15 de dezembro de 2022
Para a Polícia Federal, este foi o dia em que o evento Copa 2022 quase se realizou. Neste dia, o telefone vinculado ao codinome Austria também deixa Goiânia em direção a Brasília, assim como Rafael de Oliveira – em seu veículo particular – e um carro pertencente ao Batalhão de Ações e Comando do Exército – BAC – localizado em Goiânia. Pelas cameras do pedágio, a PF conclui que havia ao menos duas pessoas no veículo, mas não as identificou.
Na noite daquele dia, no grupo Copa 2022, Rafael de Oliveira (segundo a PF, utilizando o codinome Japão) se apresenta e diz estar em posição. Mais tarde, o codinome Áustria também se diz em posição. O codinome Alemanha, no entanto, identificado pela PF como possível líder do grupo, encaminha a todos uma reportagem indicando que uma sessão de julgamentos do Supremo Tribunal Federal havia se encerrado mais cedo. Neste momento, o codinome Áustria questiona se “vai cancelar o jogo”, ao que o codinome Alemanha responde “Abortar… Áustria volta para o local de desembarque… estamos aqui ainda…”

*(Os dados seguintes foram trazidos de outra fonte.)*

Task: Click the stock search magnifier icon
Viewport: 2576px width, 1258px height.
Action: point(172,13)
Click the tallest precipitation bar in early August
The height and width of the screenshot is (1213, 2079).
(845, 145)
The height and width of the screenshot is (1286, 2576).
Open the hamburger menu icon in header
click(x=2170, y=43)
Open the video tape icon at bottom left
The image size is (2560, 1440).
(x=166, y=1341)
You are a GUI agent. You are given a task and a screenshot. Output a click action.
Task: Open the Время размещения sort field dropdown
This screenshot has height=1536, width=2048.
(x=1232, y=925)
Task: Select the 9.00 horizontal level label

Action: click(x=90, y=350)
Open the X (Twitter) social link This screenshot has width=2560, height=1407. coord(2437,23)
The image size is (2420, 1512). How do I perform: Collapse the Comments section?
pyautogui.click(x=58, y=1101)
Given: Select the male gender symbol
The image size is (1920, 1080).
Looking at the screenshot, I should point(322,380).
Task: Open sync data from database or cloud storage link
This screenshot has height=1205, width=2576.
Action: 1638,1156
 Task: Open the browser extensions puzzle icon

Print da troca de mensagens entre os golpistas que estavam na rua para capturar Moraes — Foto: Reprodução
Para a Polícia Federal, o evento Copa 2022 “apresenta elementos típicos de uma ação militar planejada detalhadamente, porém, no presente caso, de natureza clandestina e contaminada por finalidade absolutamente antidemocrática”. Identificando semelhanças entre elementos do planejamento “Punha Verde Amarelo” e o ocorrido no dia 15 de dezembro, a PF entendeu que na Operação Copa 2022 “que militares Forças Especiais executaram uma ação clandestina no dia 15 de dezembro de 2022, para prender/executar o ministro Alexandre de Moraes na cidade de Brasília/DF”.